I am mad at Hitler all over again. I think the notes must be somewhere else, on a scrap of paper? I know I took notes after meeting with the rabbi, Janet, at Sherry’s suggestion. The discussions began in conversation with Diane about the shockingly low number, a mere thirteen million, of Jews in the world. Many of those are Sephardic. Fewer are Ashkenazi. How, if Hitler had not wiped out six million, there would be so many more Jews in the world now. To my astonishment, there is no match for me in the database of twenty-four million.
—FEBRUARY 24, 2015
I am feeling so scared these days. Scared for the transplant and scared about after. I am scared that my p53 gene is mutated, and scared that I will be getting total body radiation. I am terrified of getting another problem after I resolve this one. So utterly and completely unfair.

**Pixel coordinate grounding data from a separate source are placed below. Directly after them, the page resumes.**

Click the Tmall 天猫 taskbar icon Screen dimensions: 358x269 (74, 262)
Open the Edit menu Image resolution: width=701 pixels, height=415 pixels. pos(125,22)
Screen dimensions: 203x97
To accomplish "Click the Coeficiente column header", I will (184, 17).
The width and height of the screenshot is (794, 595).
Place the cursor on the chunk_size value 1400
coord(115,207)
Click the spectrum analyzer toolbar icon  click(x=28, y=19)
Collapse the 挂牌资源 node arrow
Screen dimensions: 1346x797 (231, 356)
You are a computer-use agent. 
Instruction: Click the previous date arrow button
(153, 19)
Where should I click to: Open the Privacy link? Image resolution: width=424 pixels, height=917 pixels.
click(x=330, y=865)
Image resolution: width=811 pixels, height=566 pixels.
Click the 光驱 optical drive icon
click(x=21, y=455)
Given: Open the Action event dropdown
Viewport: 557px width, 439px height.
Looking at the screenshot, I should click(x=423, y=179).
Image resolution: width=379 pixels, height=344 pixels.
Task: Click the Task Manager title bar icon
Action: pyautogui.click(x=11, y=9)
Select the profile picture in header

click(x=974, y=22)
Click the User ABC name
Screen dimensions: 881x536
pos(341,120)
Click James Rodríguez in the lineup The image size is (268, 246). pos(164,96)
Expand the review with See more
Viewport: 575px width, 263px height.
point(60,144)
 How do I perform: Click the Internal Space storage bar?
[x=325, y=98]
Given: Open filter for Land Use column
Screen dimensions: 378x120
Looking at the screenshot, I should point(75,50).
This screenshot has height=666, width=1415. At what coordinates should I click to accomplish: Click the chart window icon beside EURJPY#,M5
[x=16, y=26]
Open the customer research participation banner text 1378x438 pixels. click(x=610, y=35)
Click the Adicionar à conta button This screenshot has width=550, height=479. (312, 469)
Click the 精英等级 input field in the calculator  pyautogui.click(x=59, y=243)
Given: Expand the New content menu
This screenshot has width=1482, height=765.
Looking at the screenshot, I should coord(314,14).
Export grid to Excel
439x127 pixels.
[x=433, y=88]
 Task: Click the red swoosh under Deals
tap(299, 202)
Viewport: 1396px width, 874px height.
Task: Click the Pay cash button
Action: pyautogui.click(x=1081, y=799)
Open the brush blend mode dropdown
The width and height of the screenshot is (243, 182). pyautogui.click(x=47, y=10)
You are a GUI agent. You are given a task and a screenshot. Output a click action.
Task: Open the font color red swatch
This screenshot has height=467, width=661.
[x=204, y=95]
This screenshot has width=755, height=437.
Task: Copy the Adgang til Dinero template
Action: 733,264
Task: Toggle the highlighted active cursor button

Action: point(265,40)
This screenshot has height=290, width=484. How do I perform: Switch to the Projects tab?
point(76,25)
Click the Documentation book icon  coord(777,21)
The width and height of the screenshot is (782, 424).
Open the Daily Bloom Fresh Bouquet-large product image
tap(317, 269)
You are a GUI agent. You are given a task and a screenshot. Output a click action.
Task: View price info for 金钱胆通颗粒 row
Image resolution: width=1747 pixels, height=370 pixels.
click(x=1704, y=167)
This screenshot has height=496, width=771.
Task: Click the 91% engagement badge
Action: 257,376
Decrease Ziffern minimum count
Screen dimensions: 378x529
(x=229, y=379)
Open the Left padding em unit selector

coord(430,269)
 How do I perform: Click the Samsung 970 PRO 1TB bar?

Jody said I need the radiation, no discussion. He had also said way back in the beginning that if I didn’t do what they told me and tried some Eastern approach, as is so much more my orientation, he would come to Santa Monica and drag me there himself.
—MARCH 4, 2015
I had to return to North Carolina before any of the details of transplantation had been worked out. It would end up taking until early March before a final decision about the transplant donor had been made. They eliminated the MUD (matched unrelated donor) for reasons we did not fully understand and were considering Madeleine’s or Nick’s cells, or cord blood samples that had been found to be a good potential match. Cord blood refers to banked umbilical cord blood from unrelated newborns (unless the mother has chosen to bank cord blood at the time of birth, which Victoria had not done). Cord blood is full of stem cells, which can be amplified and have been shown to be an effective option in the absence of matched donors.
In the end, Dr. O’Donnell announced that the transplant committee at City of Hope had decided on Nick as the donor and they wanted to prepare him for donation at the end of March. The pretransplant conditioning for Victoria would take place at the same time, with transplantation scheduled in early April. This latest turn was jarring, since Nick was not an exact match and he was significantly younger than most donors.
Victoria had completed one round of chemotherapy, followed by a predictable bottoming out of her blood counts. Dr. O’Donnell waited for these to rebound so that Victoria could undergo a bone marrow biopsy to determine the effectiveness of the chemotherapy drugs. If there was no evidence of leukemic cells in her biopsy, then it would be possible for her to return home for a week or two before readmission to the hospital for a second round of conditioning chemotherapy. Once she made it through this course, she would be ready for the transplant. I was advised to return a week or two after the transplant, since this would be the most precarious time for my sister. With Pat’s blessing this time, I booked my flights. I was relieved to know that I could be of use.
The bone marrow results were provisionally encouraging, with abundant monocytes and next to no blasts. They let Victoria go home for almost two weeks before she was readmitted to Dr. Fischer’s service at Saint John’s for another round of chemotherapy. This would be far less disruptive than readmitting her all the way across LA. Genetic testing had to be performed on the bone marrow sample, so Victoria was called back to City of Hope for another biopsy to determine whether the few blasts that were present were immature normal white blood cells, which start out life as blasts, or leukemic cells with a deletion of chromosome 7, which would indicate that the chemotherapy had not worked at all.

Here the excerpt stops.